- [Required action]
Below, find the line containing "You are a GUI" and the line containing "Task: Open the user avatar profile"; reproduce exactly those two and every line between them, omitting pictures.

(Records for the task begins)

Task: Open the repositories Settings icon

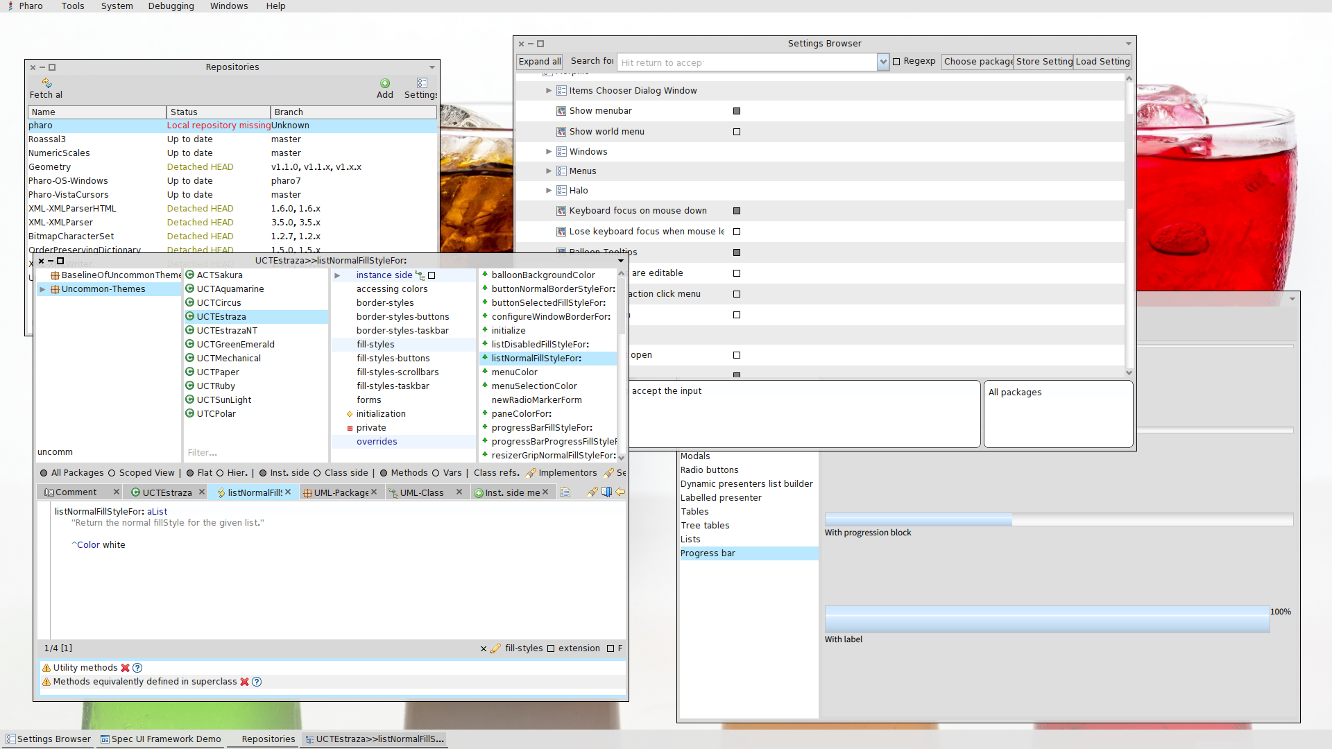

(Records for the task ends)
(Records for the task begins)

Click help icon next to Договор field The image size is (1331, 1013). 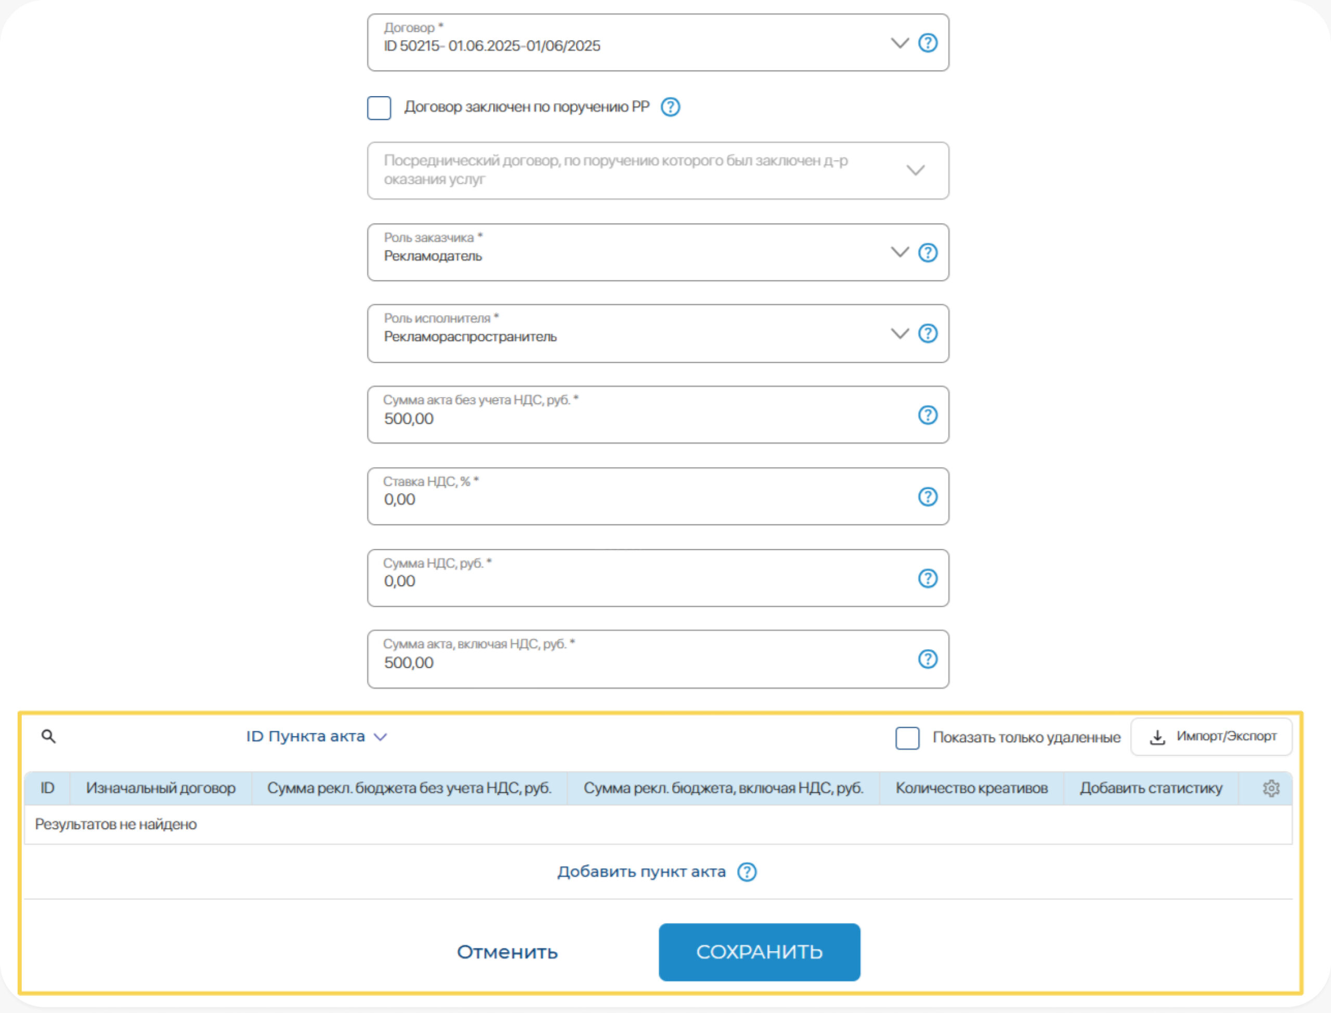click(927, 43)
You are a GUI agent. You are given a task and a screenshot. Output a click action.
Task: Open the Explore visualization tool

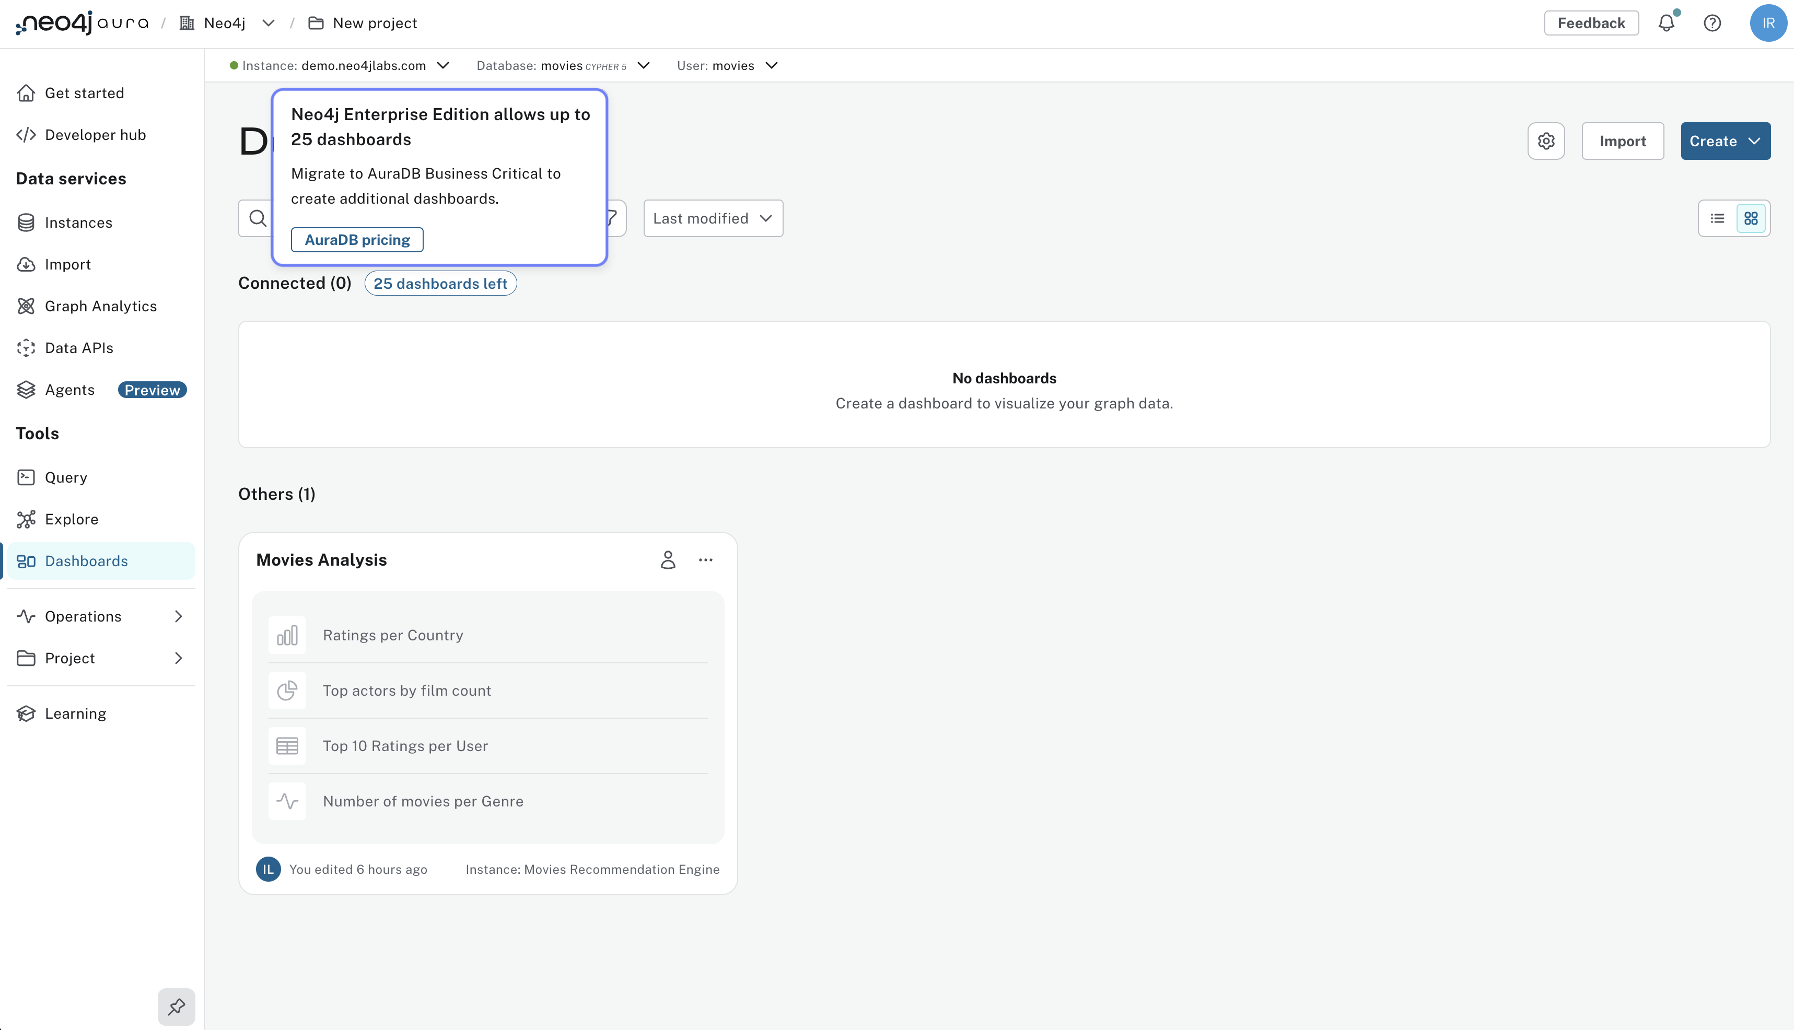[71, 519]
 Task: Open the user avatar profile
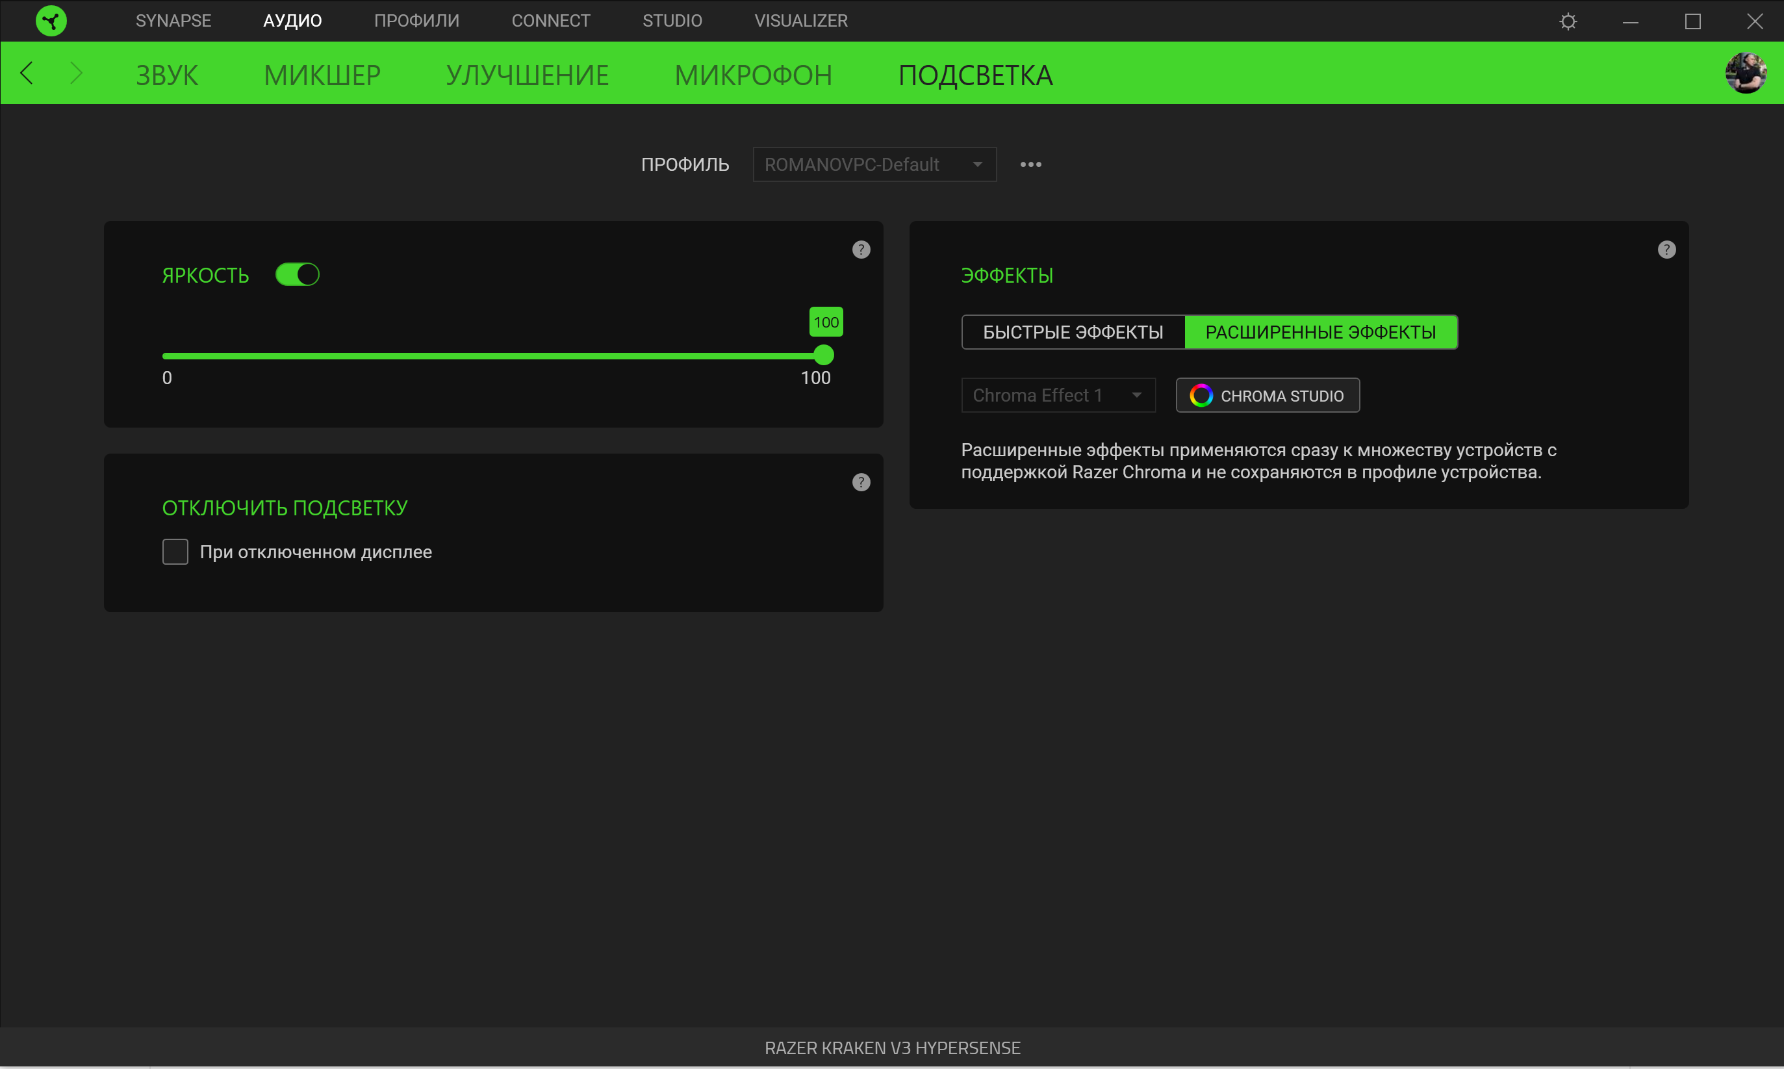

(Records for the task ends)

- [Solution to this problem]
You are a GUI agent. You are given a task and a screenshot. Output a click action.
Task: Open the Explore visualization tool

[71, 519]
 Task: Open the user avatar profile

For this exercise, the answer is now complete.